- _Task statement_: All lines from the one containing "Instruction: Open dropdown" through the end of the data below are to be repeated exactly, with pictures left out.

--- Data listing Enclosed Below ---

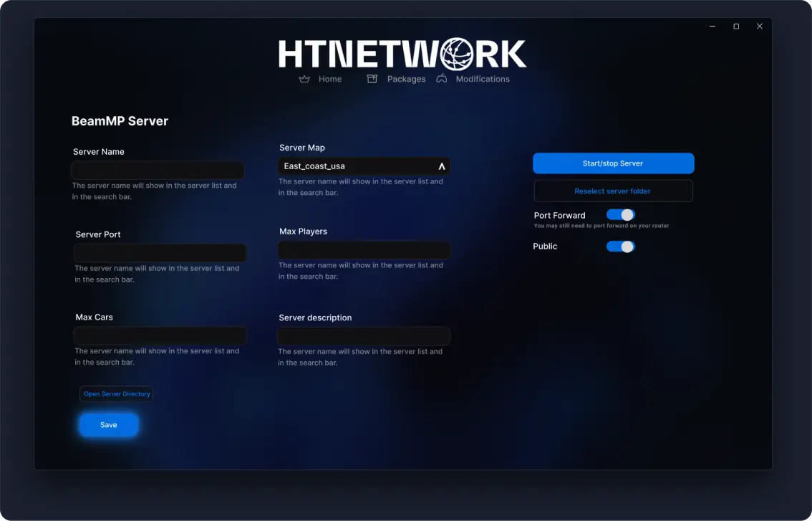Open the Server Map selector showing East_coast_usa
Screen dimensions: 812x521
coord(364,166)
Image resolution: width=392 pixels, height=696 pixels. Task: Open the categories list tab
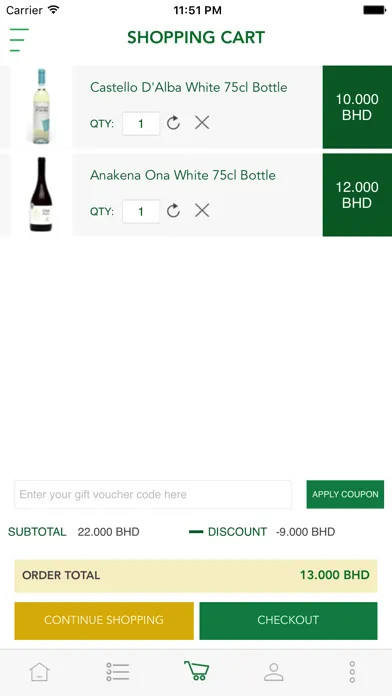(118, 672)
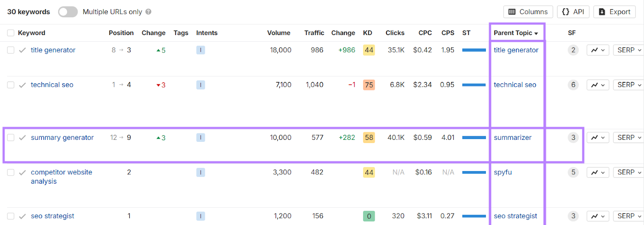This screenshot has width=644, height=225.
Task: Check the select-all checkbox in table header
Action: (11, 33)
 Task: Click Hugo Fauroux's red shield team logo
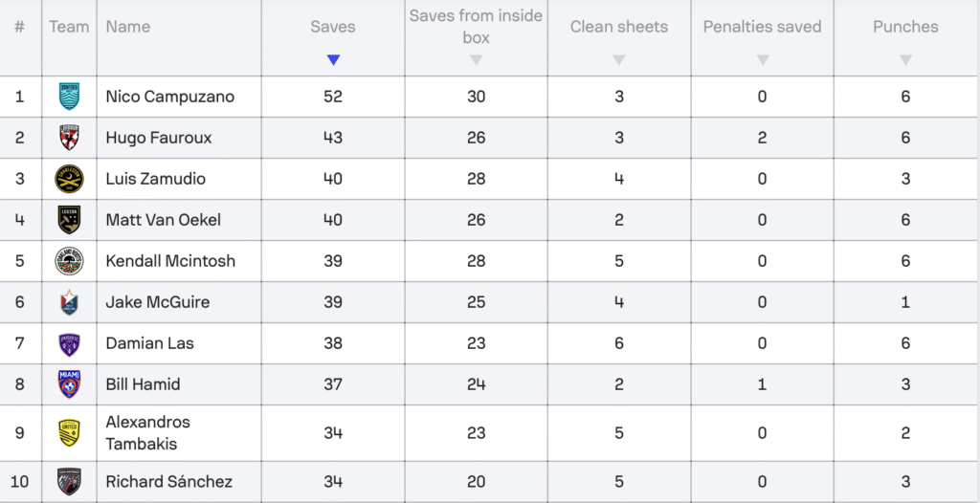[x=69, y=138]
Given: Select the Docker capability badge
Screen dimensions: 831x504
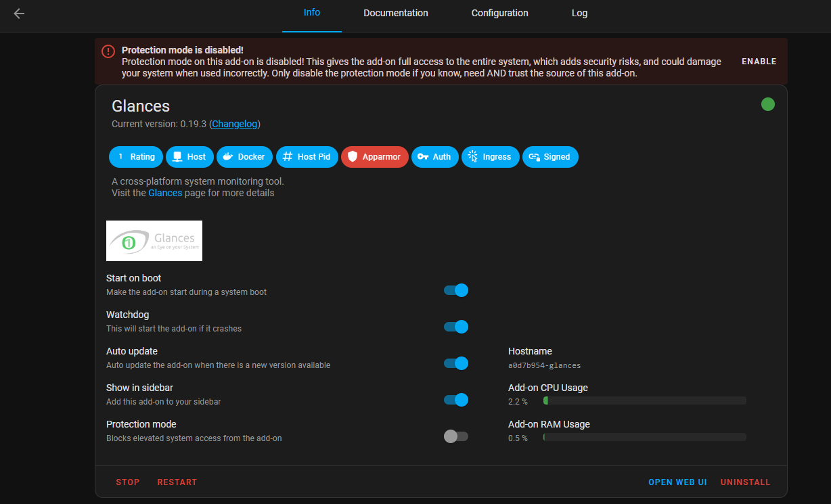Looking at the screenshot, I should [244, 156].
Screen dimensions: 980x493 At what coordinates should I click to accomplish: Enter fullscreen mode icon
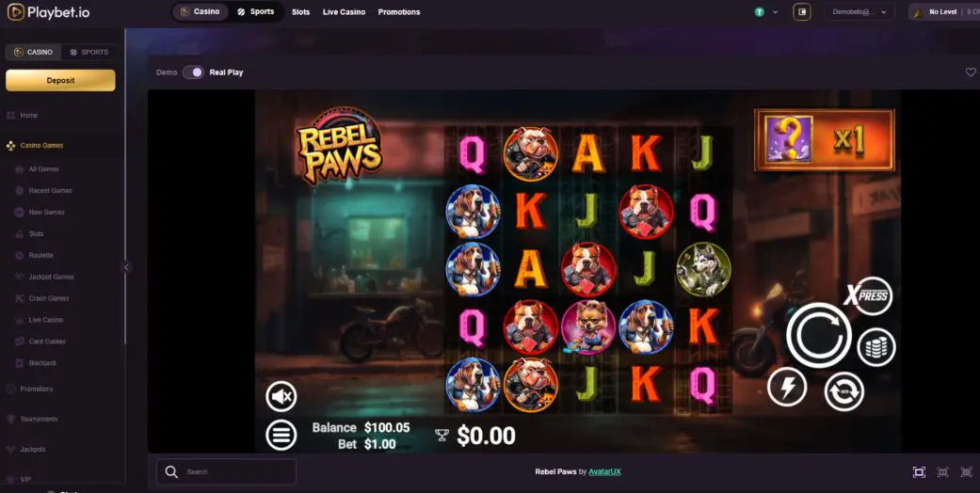(919, 472)
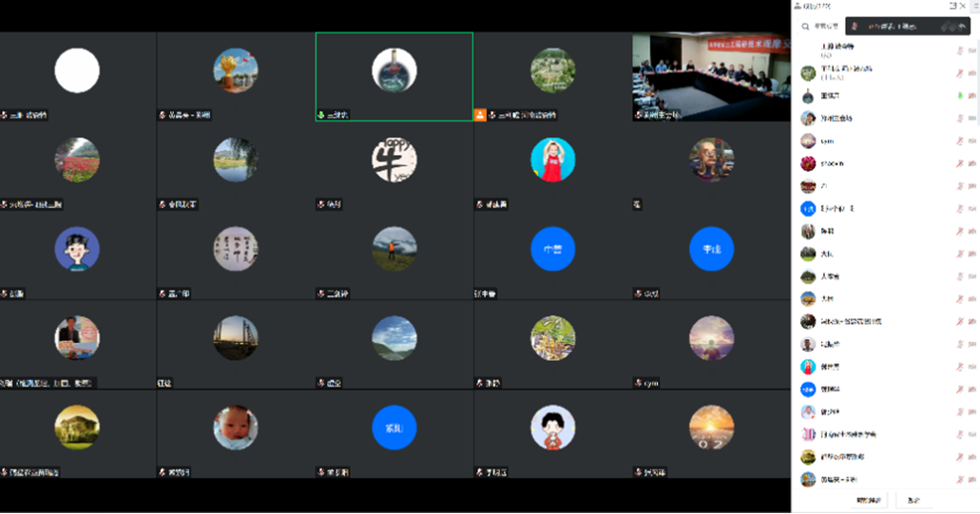Screen dimensions: 980x514
Task: Select the red flower field avatar tile
Action: 77,160
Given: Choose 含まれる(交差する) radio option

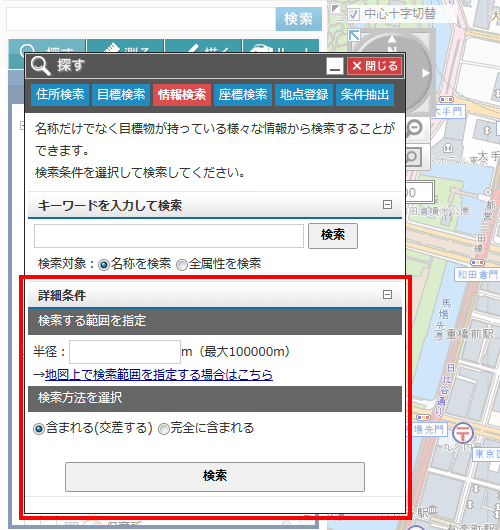Looking at the screenshot, I should pos(39,429).
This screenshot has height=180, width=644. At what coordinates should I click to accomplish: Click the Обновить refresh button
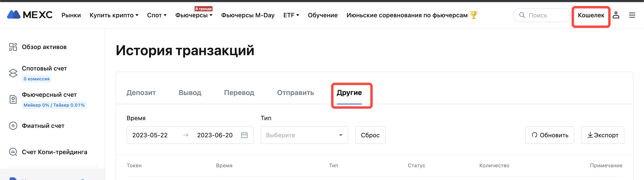tap(550, 135)
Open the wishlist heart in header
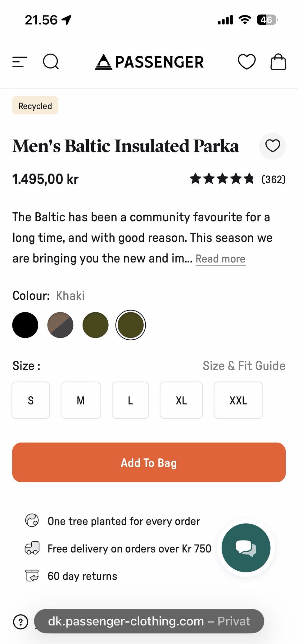This screenshot has height=644, width=298. point(247,62)
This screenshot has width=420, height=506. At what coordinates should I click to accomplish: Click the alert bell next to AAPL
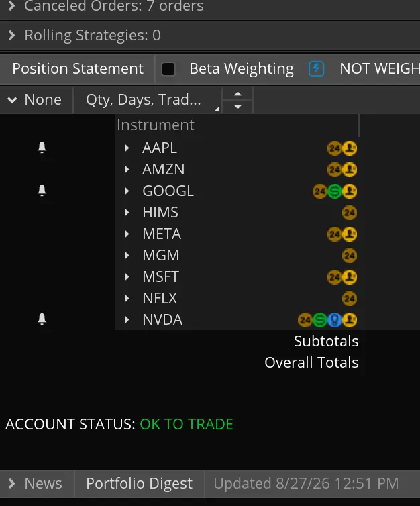[x=42, y=148]
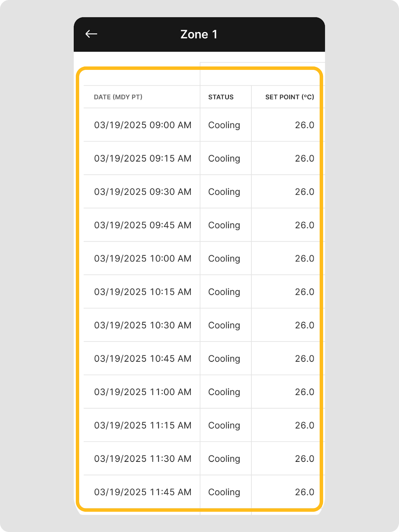Image resolution: width=399 pixels, height=532 pixels.
Task: Click Cooling status in the 09:00 AM row
Action: pos(224,125)
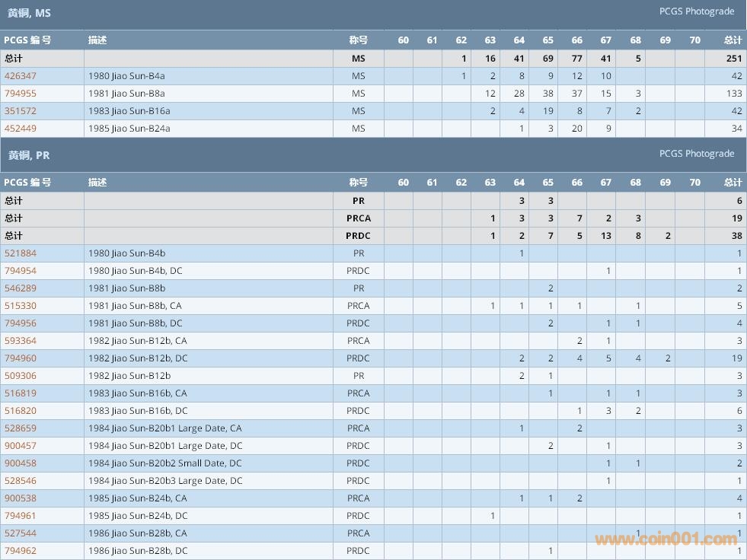Viewport: 747px width, 560px height.
Task: Open the 452449 coin entry
Action: [21, 129]
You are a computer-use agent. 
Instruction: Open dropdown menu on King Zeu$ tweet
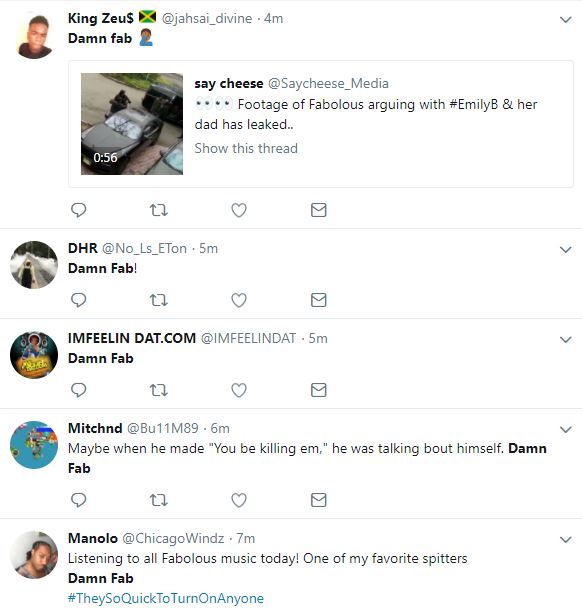click(x=565, y=19)
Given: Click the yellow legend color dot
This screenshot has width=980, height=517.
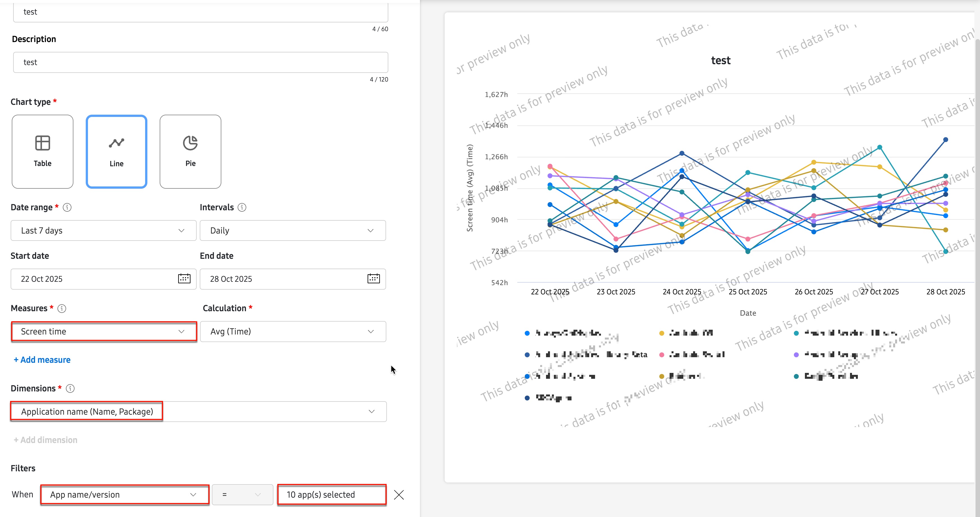Looking at the screenshot, I should 662,333.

--- End of Enclosed Data listing ---

- _Your response_:
Instruction: Open dropdown menu on King Zeu$ tweet
click(x=565, y=19)
Given: Click the yellow legend color dot
This screenshot has width=980, height=517.
Looking at the screenshot, I should 662,333.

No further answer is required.